Exercise prompt: Search the records for the string "named". Copy each line where it occurs.

Data for processing:

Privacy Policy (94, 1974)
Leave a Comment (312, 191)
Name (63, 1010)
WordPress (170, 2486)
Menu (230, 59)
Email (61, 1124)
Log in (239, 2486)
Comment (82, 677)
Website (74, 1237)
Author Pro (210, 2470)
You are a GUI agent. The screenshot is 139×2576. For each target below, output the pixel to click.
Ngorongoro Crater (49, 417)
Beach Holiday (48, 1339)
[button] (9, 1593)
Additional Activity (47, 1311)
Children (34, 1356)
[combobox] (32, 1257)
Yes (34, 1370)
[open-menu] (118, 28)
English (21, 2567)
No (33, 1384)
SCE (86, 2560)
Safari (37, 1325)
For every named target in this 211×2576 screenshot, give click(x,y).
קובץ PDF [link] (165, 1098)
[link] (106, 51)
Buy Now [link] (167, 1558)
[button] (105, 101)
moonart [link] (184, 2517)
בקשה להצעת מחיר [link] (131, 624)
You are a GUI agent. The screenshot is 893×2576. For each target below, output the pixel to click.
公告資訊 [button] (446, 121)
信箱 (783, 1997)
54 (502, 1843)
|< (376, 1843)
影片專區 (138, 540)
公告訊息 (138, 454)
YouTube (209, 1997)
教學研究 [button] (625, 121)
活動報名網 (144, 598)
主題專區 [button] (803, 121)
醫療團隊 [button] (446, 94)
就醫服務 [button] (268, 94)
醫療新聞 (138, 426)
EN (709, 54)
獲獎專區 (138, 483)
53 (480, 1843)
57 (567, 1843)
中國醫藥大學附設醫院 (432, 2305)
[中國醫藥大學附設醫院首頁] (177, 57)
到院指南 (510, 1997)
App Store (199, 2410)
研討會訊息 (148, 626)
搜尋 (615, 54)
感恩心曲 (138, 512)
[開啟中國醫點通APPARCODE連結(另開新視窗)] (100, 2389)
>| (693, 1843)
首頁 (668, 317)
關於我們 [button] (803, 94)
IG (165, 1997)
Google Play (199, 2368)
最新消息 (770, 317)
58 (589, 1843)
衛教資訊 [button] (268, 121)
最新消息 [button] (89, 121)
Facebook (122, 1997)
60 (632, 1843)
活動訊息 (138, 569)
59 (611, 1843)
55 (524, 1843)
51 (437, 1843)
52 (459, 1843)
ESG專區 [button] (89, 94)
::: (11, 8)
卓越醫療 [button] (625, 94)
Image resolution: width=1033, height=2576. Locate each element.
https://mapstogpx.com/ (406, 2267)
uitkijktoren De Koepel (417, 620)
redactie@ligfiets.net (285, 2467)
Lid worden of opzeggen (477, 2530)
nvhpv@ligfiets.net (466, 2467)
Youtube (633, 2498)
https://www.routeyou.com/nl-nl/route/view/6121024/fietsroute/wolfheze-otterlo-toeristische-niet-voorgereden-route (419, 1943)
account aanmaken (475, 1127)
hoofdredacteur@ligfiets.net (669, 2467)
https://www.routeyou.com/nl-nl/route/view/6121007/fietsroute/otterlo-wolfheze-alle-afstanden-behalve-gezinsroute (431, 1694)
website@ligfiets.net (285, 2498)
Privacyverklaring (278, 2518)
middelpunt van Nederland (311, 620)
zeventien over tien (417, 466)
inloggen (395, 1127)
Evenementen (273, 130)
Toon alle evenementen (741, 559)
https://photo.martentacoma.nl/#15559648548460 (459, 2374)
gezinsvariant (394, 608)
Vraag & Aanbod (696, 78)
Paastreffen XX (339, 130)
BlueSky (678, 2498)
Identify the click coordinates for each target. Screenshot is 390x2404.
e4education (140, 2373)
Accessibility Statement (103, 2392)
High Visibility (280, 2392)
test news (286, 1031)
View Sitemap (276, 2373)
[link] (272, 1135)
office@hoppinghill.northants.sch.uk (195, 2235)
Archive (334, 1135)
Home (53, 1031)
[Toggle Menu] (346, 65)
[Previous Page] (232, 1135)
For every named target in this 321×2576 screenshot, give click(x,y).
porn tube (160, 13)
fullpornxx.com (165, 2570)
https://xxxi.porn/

Finished task:
For every named target in this 211×2576 screenshot, give click(x,y).
For every named target in this 321×2576 screenshot, give click(x,y).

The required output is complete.